= Passage to read =

So my suggested approach would be to loop through the collection of edge segments, comparing the distance of each edge segment's end points to the seeds and locating the closest seed or seeds.
The following is not optimized, but should meet the requirements unless I misunderstood them. The List<SeedPoint> seeds will have the seed point itself as well as the edges that surround it.
BTW, I'm ignoring precision / decimal rounding issues that could affect the logic.
// Get the list of edges and seeds from wherever you are getting them.
List<GraphEdge> edges = ...
List<SeedPoint> seeds = ... // Assume SeedPoint is a subclass of Point.
for ( GraphEdge edge : edges )
{
List<SeedPoint> closestSeeds = new ArrayList<>(2);
// These can safely be instantiated to the diagram's hypotenuse + 1
double closestStartDistance = ...
double closestEndDistance = ...
// Compare the distance of all seeds to the current edge's endpoints:
for( SeedPoint seed : seeds )
{
double startEdgeToSeed = seed.distanceFrom( edge.getStartPoint() );
double endEdgeToSeed = seed.distanceFrom( edge.getEndPoint() );
/* For a seed to be tracked as closest to the edge, BOTH the edge
end points must be as close or closer to the seed than the
current known closest edge.
CAUTION: Update this to consider decimal precision issues! */
if ( startEdgeToSeed == closestStartDistance &&
endEdgeToSeed == closestEndDistance )
{
// Same closeness to the currently known closest seed.

= Data block =
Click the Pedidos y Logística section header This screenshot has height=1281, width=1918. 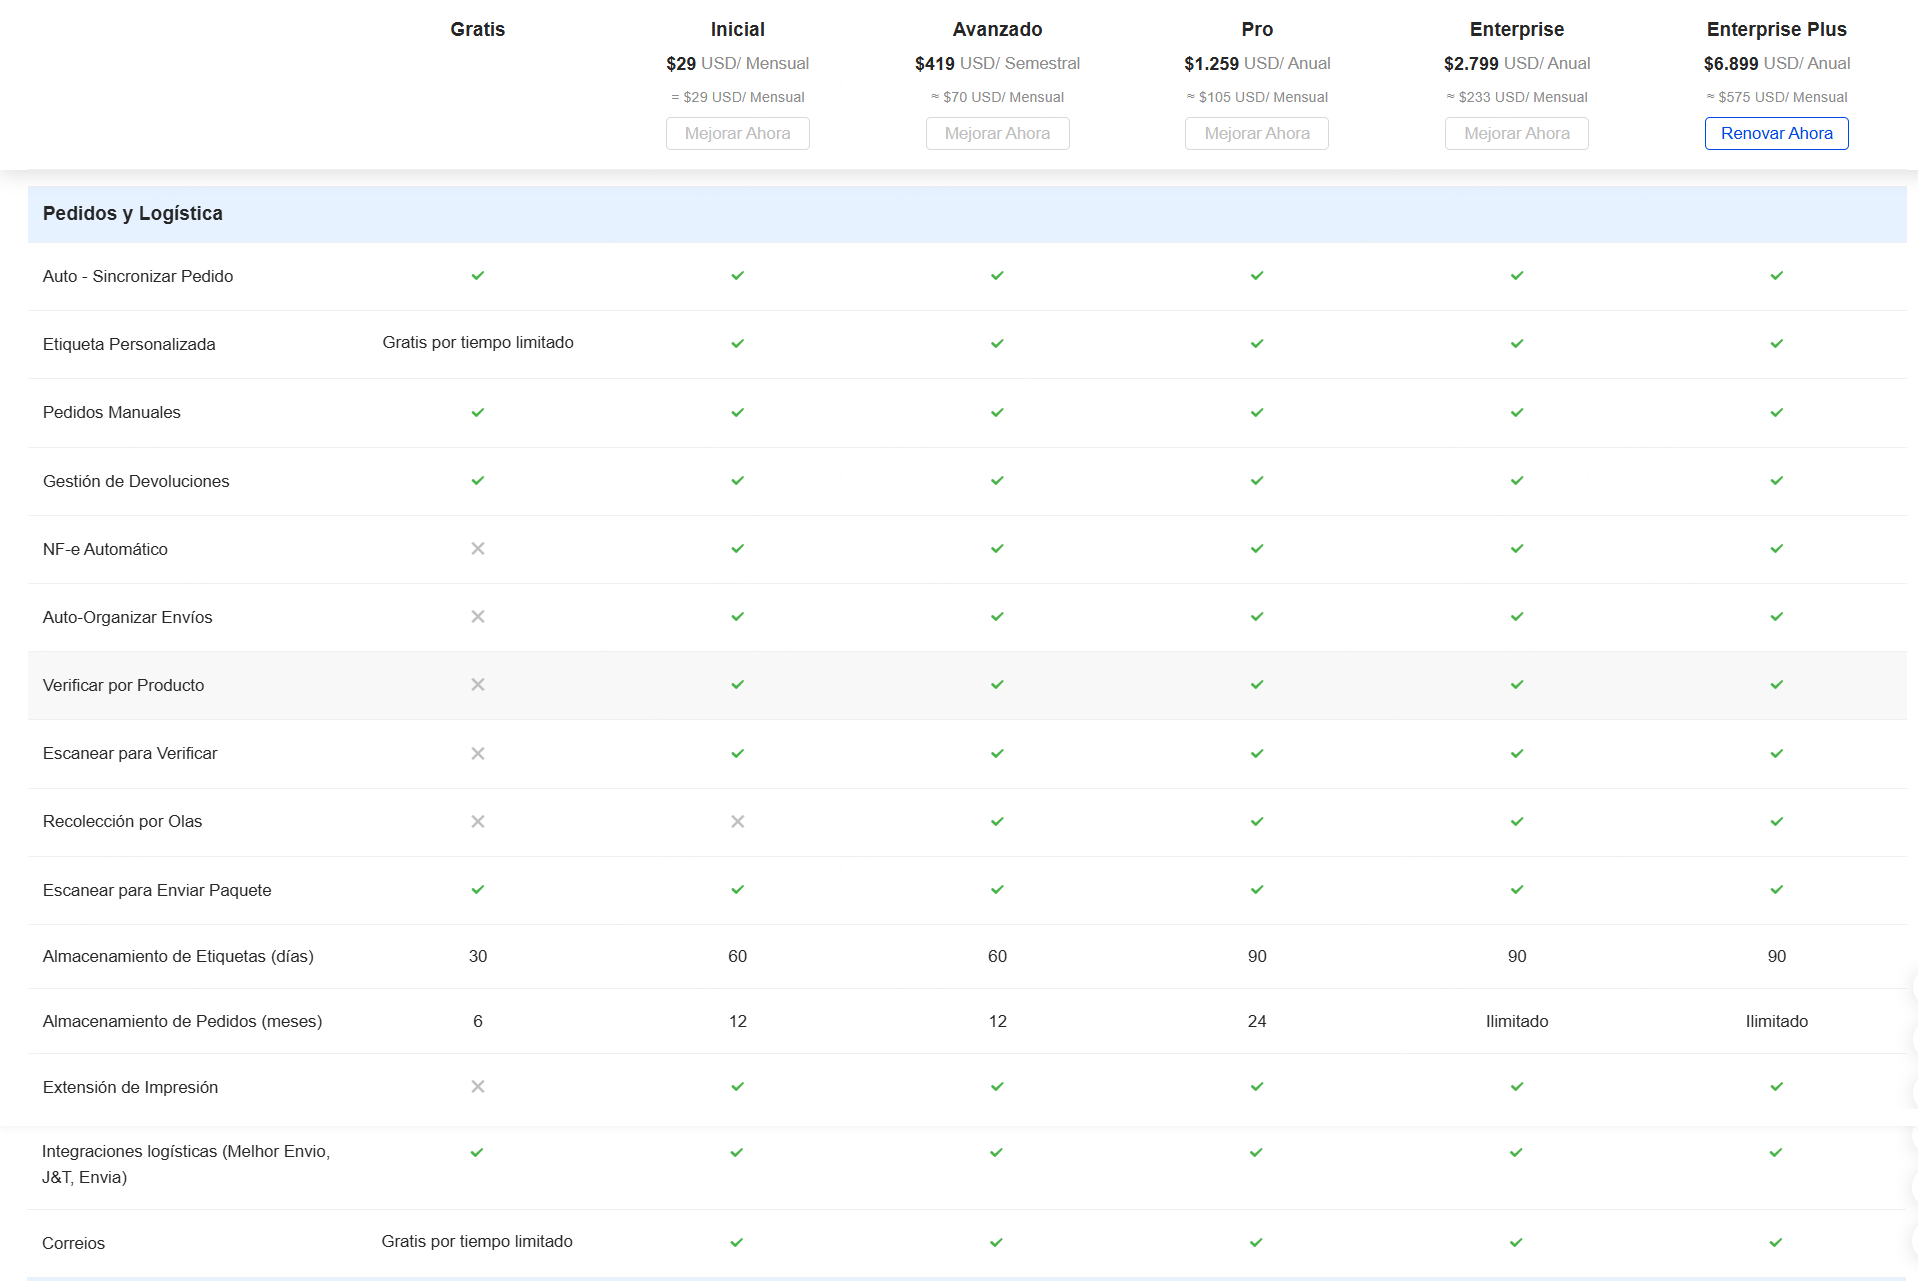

= Instructions =
a: Print the stretch of the passage on matching edges to seed points that begins with "So my suggested" and ends with "affect the logic.".
b: Continue the passage on matching edges to seed points, picking up right after its final line.

= Answer set =
a:
So my suggested approach would be to loop through the collection of edge segments, comparing the distance of each edge segment's end points to the seeds and locating the closest seed or seeds.
The following is not optimized, but should meet the requirements unless I misunderstood them. The List<SeedPoint> seeds will have the seed point itself as well as the edges that surround it.
BTW, I'm ignoring precision / decimal rounding issues that could affect the logic.

b:
closestSeeds.add(seed);
}
else if ( startEdgeToSeed <= closestStartDistance &&
endEdgeToSeed <= closestEndDistance )
{
/* Current seed is closer than the currently known closest seed.
Clear previous seeds and track the current. */
closestSeeds.clear();
closestSeeds.add( seed );
closestStartDistance = startEdgeToSeed;
closestEndDistance = endEdgeToSeed;
}
}
/* At the end of the iteration, closestSeeds should have size
of either 1 or 2. Associate the edge to the seed or seeds
to which it is closest. */
for ( SeedPoint closestSeed : closestSeeds )
{
closestSeed.addPolygonEdge( edge );
}
}
For convenience, you probably want a method somewhere that takes two points as parameters and calculates the distance between them. In the above code, that's what somePoint.distanceFrom(someOtherPoint) is.
There might be other approaches that are better, and there are likely ways to optimize the example above...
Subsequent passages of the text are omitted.